Se necesitan funcionarios de carrera

La calidad de un gobierno depende de la calidad de las políticas públicas que decide y ejecuta. Cada decisión supone una secuencia preparatoria que va desde la recolección, sistematización e interpretación de la información hasta la presentación de alternativas. La implementación requiere conocimientos específicos, técnicas más o menos sofisticadas, interacción entre redes de asuntos y vínculos con actores. Para ello el Estado cuenta con una burocracia de cuya capacidad depende la calidad de las políticas públicas.

Dentro de ese conjunto es clave la franja gerencial, un conglomerado heterogéneo distribuido por toda la administración y compuesto por los “cargos con funciones ejecutivas”. Según la normativa, esos cargos se proveen por concurso y se reconcursan cada cinco años. Pero, en forma creciente desde 1999, se designan por la vía excepcional. Los requisitos de los puestos son muy rigurosos, pero las designaciones transitorias suelen efectuarse con un doble mecanismo de excepción: al procedimiento y a los requisitos.

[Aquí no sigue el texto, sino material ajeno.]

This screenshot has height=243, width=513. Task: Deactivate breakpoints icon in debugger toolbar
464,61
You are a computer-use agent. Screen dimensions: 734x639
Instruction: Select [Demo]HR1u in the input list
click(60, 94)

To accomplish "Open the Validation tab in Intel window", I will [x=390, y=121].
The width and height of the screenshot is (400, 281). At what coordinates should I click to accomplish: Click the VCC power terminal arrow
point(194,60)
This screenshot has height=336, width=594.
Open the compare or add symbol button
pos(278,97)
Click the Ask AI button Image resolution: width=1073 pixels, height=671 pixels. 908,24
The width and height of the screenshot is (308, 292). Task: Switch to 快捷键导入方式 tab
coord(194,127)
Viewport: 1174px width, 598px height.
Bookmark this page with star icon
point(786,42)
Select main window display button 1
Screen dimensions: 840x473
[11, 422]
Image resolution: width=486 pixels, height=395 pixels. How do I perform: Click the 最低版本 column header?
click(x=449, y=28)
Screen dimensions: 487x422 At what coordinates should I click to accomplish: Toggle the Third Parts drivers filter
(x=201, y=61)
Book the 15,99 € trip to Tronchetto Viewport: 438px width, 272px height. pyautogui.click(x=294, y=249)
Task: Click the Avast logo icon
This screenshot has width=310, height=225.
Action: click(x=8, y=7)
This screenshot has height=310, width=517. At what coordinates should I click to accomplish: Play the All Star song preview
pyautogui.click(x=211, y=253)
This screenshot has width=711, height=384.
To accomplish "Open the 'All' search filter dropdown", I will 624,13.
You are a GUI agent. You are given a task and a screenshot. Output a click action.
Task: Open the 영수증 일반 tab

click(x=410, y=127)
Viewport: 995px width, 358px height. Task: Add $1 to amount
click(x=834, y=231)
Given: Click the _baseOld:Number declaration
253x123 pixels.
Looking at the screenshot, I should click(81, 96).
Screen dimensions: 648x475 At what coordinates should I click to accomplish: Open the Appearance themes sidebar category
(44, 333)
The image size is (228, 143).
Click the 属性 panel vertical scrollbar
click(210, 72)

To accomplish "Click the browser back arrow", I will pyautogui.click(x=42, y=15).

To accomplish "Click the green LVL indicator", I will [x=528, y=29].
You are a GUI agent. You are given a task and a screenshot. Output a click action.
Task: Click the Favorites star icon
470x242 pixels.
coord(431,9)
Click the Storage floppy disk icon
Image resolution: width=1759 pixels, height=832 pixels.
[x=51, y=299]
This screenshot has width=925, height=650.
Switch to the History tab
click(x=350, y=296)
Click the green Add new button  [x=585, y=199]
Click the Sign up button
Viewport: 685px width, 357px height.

La totalidad de los cargos con funciones ejecutivas comprende tres subconjuntos: por un lado, están aquellos que alguna vez concursaron, pero cuyo período venció y fueron renombrados sucesivamente por todos los gobiernos. A priori se trata, en general, de personas con alta capacitación aquilatada por una larga experiencia, valor clave sobre todo cuando se carece de memoria institucional. En segundo lugar hay funcionarios que fueron designados excepcionalmente, pero que adquirieron legitimidad de ejercicio por su capacidad y fueron redesignados varias veces. Y finalmente hay un subconjunto variable que se debe a designaciones puramente políticas, cuya racionalidad obedece a los más variados motivos. El régimen transitorio trata a todos por igual, exigiendo un deber de lealtad asociado a la amenaza de la no renovación del nombramiento.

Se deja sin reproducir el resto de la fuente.